Mon amie parut se détendre un peu. Elle nous adressa un sourire à moi et à Donald.

-         Merci vous deux.

Nous lui rendîmes son sourire avec bienveillance.

Décidément, Kairi est vraiment une personne aimante et soucieuse des autres. Cela fait des années que je la connais et je peux vous assurer qu’elle n’a pas changé à ce niveau-là. Au même titre que Sora, d’ailleurs. J’en suis très heureux, bien sûr… mais je crains aussi que cela se retourne un jour contre eux.

-         Espérons qu’ils nous rejoignent assez vite, intervint Raya. Nous, il faut qu’on se charge de prendre la pierre à Dang Hai.

-         Allons-y, lui répondis-je.

Du coin de l’œil, je remarquai que Sisu nous lançait un regard mêlant à la fois inquiétude face à notre mission et déception de ne pas pouvoir nous accompagner. Je faillis en faire la remarque à l’épéiste, mais elle l’avait déjà vu.

-         Nous serons de retour très vite, lui assura-t-elle.

-         Faites attention à vous, dit Donald. Je ne saurais pas quoi dire à Sora s’il vous arrivait quelque chose.

-         Tout ira bien, lui promis Kairi avec son doux sourire habituel.

-         C’est plutôt lui qui devrait faire attention, commentai-je.

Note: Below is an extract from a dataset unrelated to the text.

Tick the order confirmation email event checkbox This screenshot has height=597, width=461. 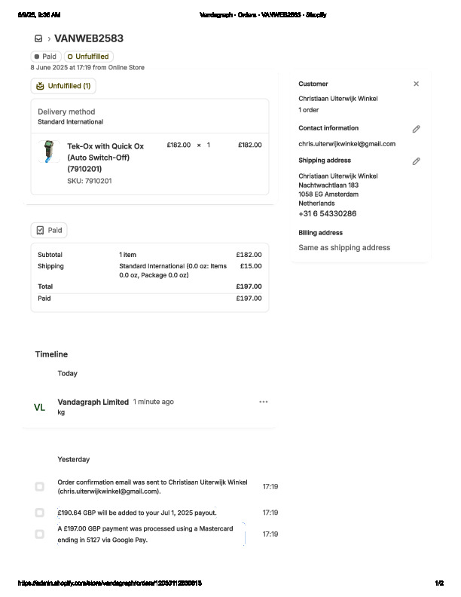[x=40, y=487]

Nous commençâmes à marcher tous les quatre – Raya avait décidé d’amener son énorme animal de compagnie cuirassé avec nous – en direction de la ville. C’est à ce moment que Boun nous lança :

-         Si vous croisez des ventres vides, dit Boun, envoyez-les-moi.

-         D’accord, capitaine, répondit Raya.

 

 

Le village de Griffe du Dragon était pour le moins animé. De nombreuses personnes se pressaient autour de nous pour aller faire des emplettes aux innombrables stands de poterie et autres artefacts locaux ou de nourritures, dont l’odeur, je le reconnais, était loin d’être désagréable. Contrairement à Raya, qui marchait d’un pas décidé vers notre destination sans vraiment prêter attention au village, Kairi, elle, ne pouvait s’empêcher de jeter un œil partout. Je sentais qu’elle mourrait d’envie de s’arrêter acheter des souvenirs, et moi aussi. Le truc, c’est que je me suis rappelé que Raya nous avait dit que Griffe est une ville d’escrocs. Mis à part cela, la visite aurait pu être agréable… si on n’était pas en train de chercher à déjouer les forces du Mal.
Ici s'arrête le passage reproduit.